* **TASK BRIEF**
Which lines in the records below contain the word "will"? Return each of them.

* **RECORDS**
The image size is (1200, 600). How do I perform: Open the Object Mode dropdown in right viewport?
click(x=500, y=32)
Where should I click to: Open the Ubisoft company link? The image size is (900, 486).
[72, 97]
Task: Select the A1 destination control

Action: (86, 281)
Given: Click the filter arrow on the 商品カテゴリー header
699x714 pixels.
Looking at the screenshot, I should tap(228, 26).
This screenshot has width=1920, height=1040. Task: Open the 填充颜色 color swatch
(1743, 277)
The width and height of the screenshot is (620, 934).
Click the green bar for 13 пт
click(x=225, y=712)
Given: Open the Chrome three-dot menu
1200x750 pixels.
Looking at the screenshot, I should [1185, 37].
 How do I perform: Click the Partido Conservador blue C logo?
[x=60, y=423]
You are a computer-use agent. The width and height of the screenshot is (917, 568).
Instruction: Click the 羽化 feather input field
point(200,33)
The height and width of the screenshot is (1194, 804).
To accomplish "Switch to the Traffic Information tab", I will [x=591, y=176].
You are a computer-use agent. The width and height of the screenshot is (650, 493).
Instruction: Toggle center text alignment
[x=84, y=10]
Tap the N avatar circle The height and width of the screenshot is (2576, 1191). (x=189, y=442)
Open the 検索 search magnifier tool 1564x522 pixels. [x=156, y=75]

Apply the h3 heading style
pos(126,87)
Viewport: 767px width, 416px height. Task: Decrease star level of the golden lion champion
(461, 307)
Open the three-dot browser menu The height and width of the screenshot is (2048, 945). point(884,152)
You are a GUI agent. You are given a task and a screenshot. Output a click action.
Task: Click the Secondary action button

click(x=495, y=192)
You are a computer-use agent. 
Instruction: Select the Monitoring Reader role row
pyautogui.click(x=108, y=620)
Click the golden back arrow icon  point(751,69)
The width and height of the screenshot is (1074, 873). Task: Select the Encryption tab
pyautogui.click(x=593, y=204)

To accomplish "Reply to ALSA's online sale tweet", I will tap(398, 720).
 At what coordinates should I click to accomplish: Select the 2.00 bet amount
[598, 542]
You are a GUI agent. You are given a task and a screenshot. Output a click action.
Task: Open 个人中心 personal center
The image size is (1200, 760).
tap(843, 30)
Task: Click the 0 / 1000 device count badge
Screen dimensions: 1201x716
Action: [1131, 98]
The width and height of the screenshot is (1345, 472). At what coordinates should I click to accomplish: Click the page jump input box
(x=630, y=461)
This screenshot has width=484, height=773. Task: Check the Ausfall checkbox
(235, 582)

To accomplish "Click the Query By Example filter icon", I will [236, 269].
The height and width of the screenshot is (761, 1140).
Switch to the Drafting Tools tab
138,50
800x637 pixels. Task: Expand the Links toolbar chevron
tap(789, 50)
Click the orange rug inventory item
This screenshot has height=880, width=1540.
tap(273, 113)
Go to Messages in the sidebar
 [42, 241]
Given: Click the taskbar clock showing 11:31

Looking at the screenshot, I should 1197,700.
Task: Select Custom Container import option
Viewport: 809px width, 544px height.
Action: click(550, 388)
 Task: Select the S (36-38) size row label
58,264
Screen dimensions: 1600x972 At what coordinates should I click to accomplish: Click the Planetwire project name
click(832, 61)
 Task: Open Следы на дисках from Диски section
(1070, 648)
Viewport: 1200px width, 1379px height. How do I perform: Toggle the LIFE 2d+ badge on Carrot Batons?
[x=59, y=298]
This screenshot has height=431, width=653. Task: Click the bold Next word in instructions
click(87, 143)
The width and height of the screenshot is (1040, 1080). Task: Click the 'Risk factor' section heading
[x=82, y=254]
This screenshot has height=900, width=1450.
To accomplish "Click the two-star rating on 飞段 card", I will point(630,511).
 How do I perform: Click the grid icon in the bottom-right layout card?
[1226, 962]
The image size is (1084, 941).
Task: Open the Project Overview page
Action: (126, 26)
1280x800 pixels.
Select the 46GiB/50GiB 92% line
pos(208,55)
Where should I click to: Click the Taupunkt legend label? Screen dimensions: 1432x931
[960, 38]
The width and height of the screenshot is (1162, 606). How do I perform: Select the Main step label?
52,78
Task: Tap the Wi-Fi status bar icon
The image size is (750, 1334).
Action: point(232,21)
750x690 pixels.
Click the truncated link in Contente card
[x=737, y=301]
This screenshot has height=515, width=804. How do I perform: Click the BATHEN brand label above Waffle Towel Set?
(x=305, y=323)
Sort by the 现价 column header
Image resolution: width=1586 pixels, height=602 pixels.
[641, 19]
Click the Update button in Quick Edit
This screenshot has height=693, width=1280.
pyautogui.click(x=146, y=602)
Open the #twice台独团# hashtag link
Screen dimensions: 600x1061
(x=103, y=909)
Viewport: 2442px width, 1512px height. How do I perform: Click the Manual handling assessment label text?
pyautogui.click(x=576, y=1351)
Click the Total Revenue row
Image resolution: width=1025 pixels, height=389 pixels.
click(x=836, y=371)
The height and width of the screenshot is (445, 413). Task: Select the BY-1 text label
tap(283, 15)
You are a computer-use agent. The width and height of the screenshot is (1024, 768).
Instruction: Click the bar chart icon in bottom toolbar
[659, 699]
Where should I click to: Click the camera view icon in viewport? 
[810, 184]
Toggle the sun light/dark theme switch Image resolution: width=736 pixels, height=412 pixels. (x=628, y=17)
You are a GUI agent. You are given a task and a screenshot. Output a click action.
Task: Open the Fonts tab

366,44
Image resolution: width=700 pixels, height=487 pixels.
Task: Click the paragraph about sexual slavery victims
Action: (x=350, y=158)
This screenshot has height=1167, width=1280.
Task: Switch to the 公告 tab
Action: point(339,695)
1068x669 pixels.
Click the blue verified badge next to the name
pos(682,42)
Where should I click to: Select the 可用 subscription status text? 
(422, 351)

* **OUTPUT FOR THIS EXERCISE**
To accomplish "Switch to the Traffic Information tab", I will [x=591, y=176].
To accomplish "Reply to ALSA's online sale tweet", I will tap(398, 720).
To accomplish "Click the Query By Example filter icon", I will [236, 269].
To accomplish "Click the two-star rating on 飞段 card", I will point(630,511).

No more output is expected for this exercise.